A church in Canada is getting a taste of the type of persecution Christians across the world deal with on a regular basis after their building was set on fire.
Christian Post (02/15/06) While three people have been charged with arson for setting a United Church of Canada in southwestern Manitoba on fire over the weekend, the congregation is counting their losses and moving forward.
In a Brandon courtroom on Monday, Kelsey Ray Taylor, 21, of Brandon; Mark Wishart, 20, of Minnedosa; and Deanna Lynn Matthews, 19, of Brandon were charged with arson for setting fire to and destroying the Minnedosa United Church on the morning of Sunday, Feb. 12.
There has been much mourning over the loss of the 105-year old church in the small community of Minnedosa , Manitoba , approximately 210 kilometers northwest of Winnipeg . And the realization that the fire was set intentionally has made the incident more difficult to grasp, the church’s head minister, the Rev. Shawn Ankenmann, told CBC news.
“Today, the Church in Minnedosa will weep at the senselessness of this . Tomorrow we will begin to journey forward knowing that each step is a resurrection,” stated Ankenmann on an online United Church blog.
In addition, the reverend spoke on behalf of his congregation about the need to offer forgiveness.
“Voices were raised that we need to remember the message of forgiveness that is so much a part of who we are as a church, and there was agreement,” he told CBC news.
“It’s hard, and it hurts so bad. But obviously this is someone who needs help, and I hope they get it, personally,” he said.
The “immeasurable” losses, apart from over a century of memories, included the stain glass windows, Honour Roll Plaques, nursery, choir music, hymn books, a new organ and piano, the communion table, the baptismal font, and much more. The Church office, however, was not seriously damaged and items such as the computer, church records, and Ankenmanns library of books, were recovered.

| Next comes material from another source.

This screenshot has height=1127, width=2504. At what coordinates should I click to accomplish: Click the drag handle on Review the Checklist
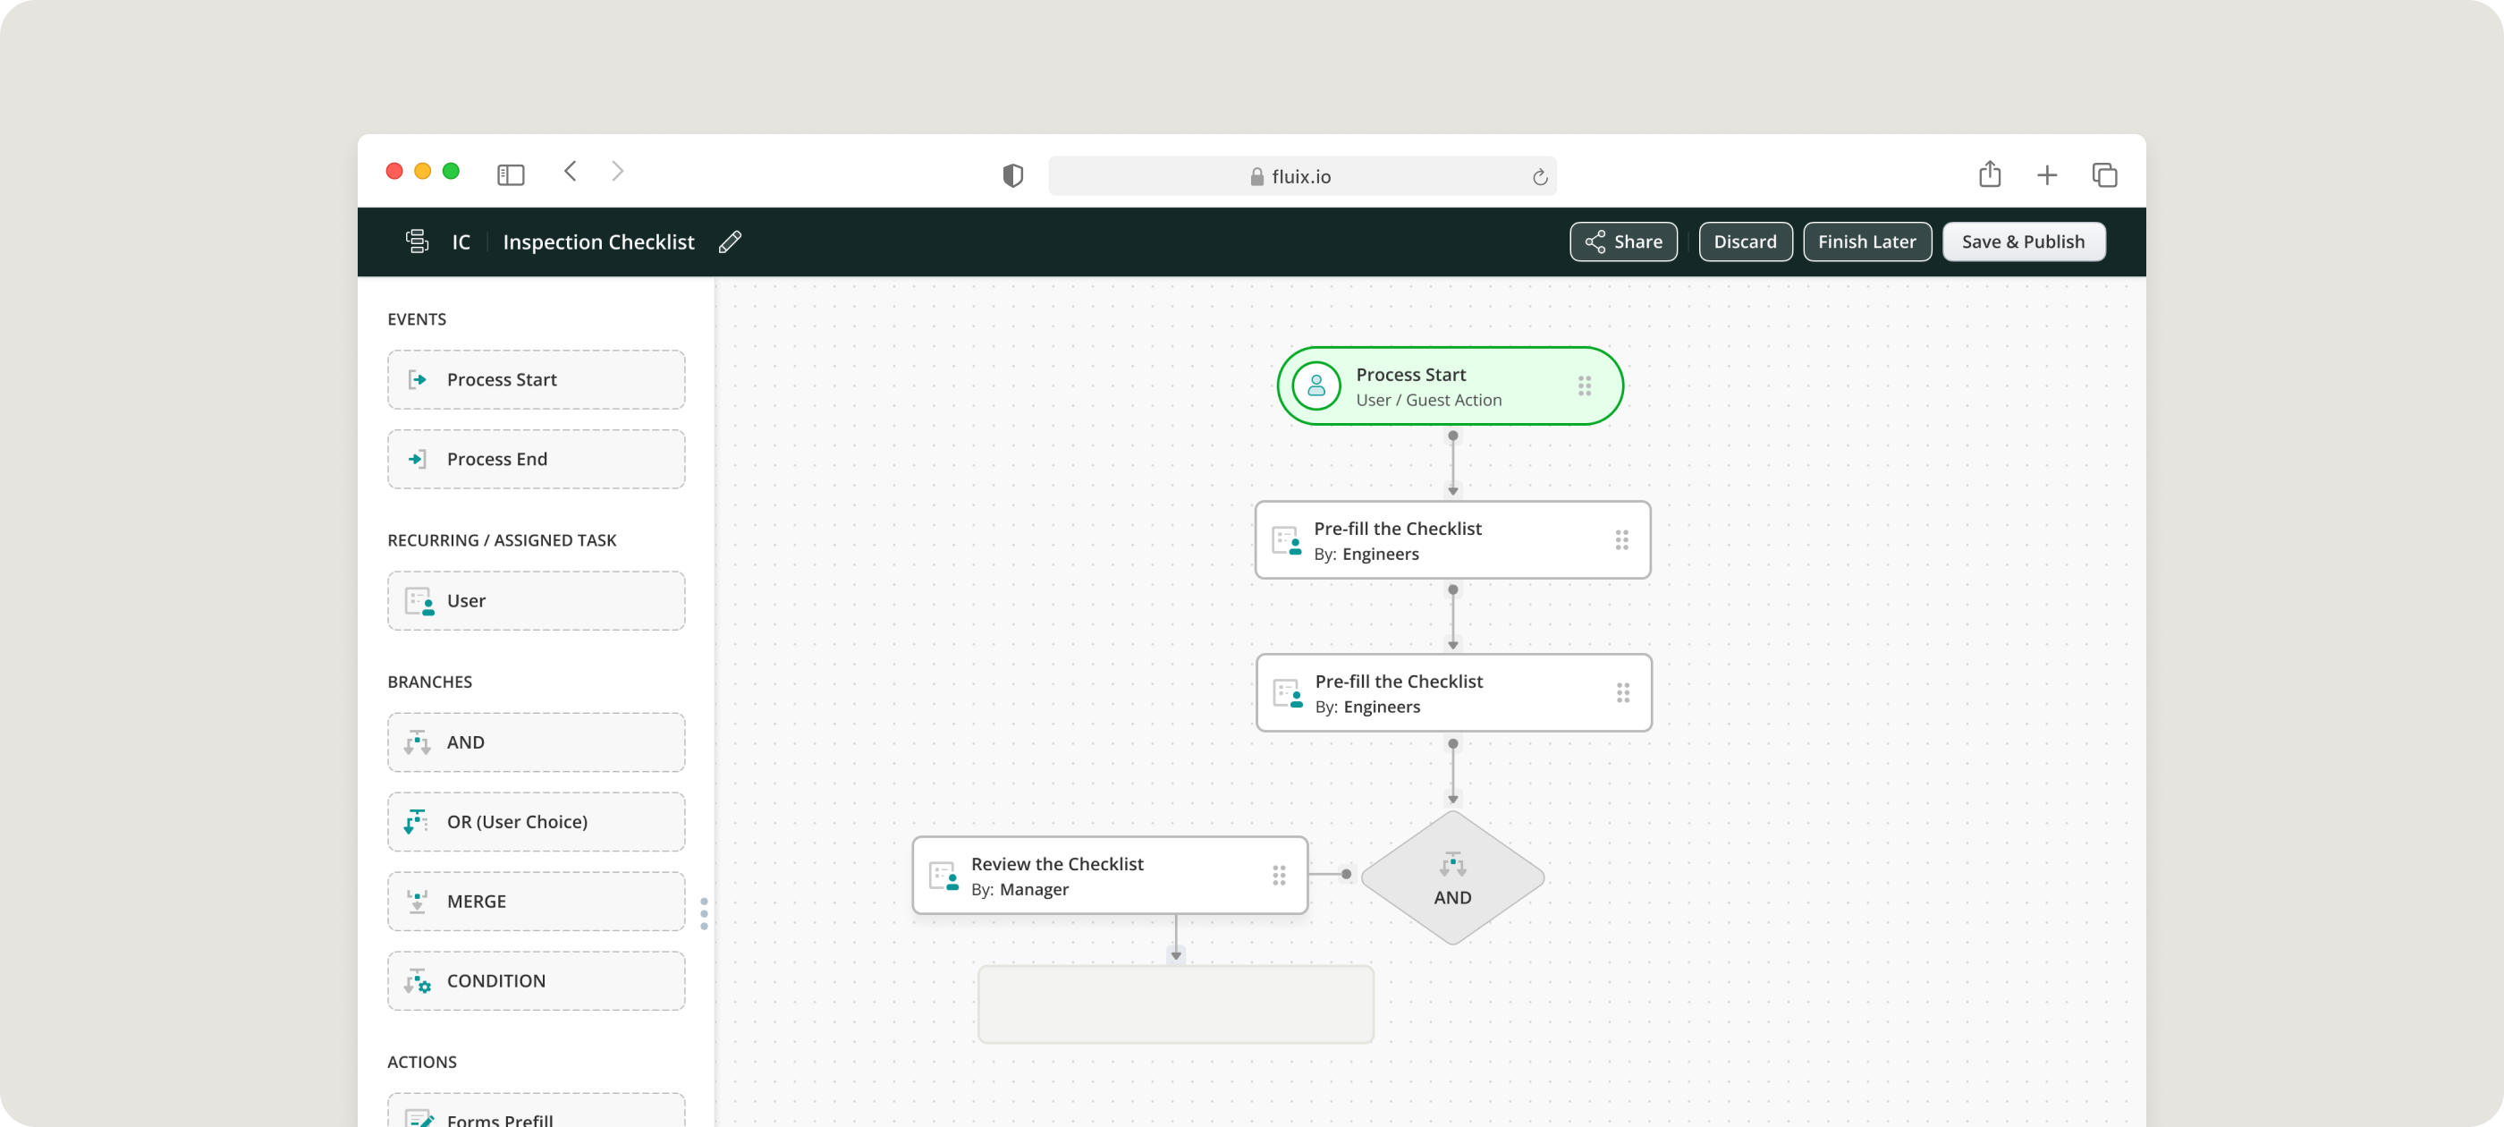click(x=1279, y=875)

“It hurts. It will hurt more and more today as we count our losses,” stated Ankenmann on his blog, “but like the message of resurrection tells us with great certainty – we will count our blessings and we know that the [United] Church of Minnedosa stands unscathed.”
On visiting the site of the Church, which is now only a basement filled with ashes, glass, scorched wood, and rubble, Ankenmann noted the “strange peacefulness” and “awed reverence” of the scene.
“Perhaps it is because we are beginning to realize what we’ve lost, or perhaps it is because each visit leaves behind the memories that we will [draw] our strength from that will help us move forward,” he stated.
The Church has now started to move forward and has set up a new office across the street from the ruined sanctuary.
“The hard work has begun,” said Ankenmann.
On Monday, the Church Board gathered together for a meeting and read letters of support that they had received. The reverend expressed his thankfulness to the many letters, e-mails, and phone calls of prayer and support that have come in over the past days.
“All are appreciated,” he said.
The Minnedosa United Church was established in 1901 and had been an important social and religious gathering place for many generations in the Minnedosa community.
“It was such a special building,” Ankenmann told the Minnedosa Tribune, “It had such a warm, welcoming feeling.”
Though the tragedy of material loss was so great, the reverend continues to remain hopeful and has reflected on the true meaning of a church community.
“The Church is not a building; the Church is not a steeple; the Church is not a meeting place; the Church is a people,” he exclaimed.